Leslie Fremar, the celebrity stylist who inspired Emily Blunt's sarcastic and workaholic character in The Devil Wears Prada and its upcoming sequel, has publicly identified herself for the first time. Known throughout Hollywood for her star-studded clientele, Fremar confirmed that she served as the model for the antagonistic senior assistant to Meryl Streep's Miranda Priestly during an interview on Vogue's The Run-Through podcast.
"I know I am. I am Emily," Fremar, a former Vogue employee, told editor-in-chief Chloe Malle. Since her days as Anna Wintour's first assistant, Fremar has built a high-profile career, working with clients like Julianne Moore, Charlize Theron, and Demi Moore. In 2022, she worked as Nicola Peltz's bridal stylist, helping secure the custom Valentino gown that sparked widespread debate after Peltz's wedding to Brooklyn Beckham. Fremar described the dress as the most beautiful she had ever seen.
The Devil Wears Prada Origins
The film was adapted from Lauren Weisberger's bestselling 2003 novel, based on her eight-month stint as a junior assistant at Vogue. The fictional Runway magazine mirrors the real-life Vogue. In the movie, Blunt's Emily Charlton delivers the iconic line: "A million girls would kill for this job." Fremar confirmed she said those exact words to Weisberger. "That was definitely my line, because I actually really believed that, and I knew that she didn't necessarily want to be there," Fremar explained.

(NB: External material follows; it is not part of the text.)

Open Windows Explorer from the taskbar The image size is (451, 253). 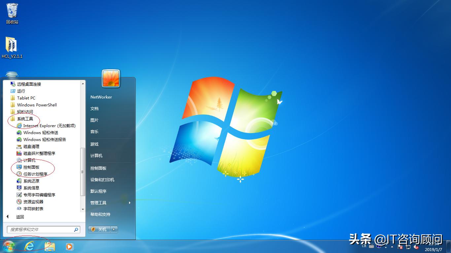pyautogui.click(x=50, y=246)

Fremar described Weisberger as uninterested in fashion, adding, "I probably was not very nice, and I probably was high-strung because I felt like I was having to do her job as well. So for me, that was really frustrating. I think she was probably just sitting there writing a book and not necessarily taking the job as seriously as I did."
Fallout and Reflections
Fremar told Malle that the book "felt like a betrayal" when it first came out, and she never spoke to Weisberger again after leaving Vogue. Weisberger has not responded to requests for comment but wrote a Vogue article published Tuesday about her life after the novel. "It wasn't an attempt to take anyone down or exact some sort of revenge," Weisberger wrote. "I was just writing something that felt true to my experience as an assistant in very close proximity to a powerful woman—one who filled me with abject terror—before I had the distance or the maturity or the sense of self-preservation to round off the edges."
The Devil Wears Prada 2 hits theaters May 1.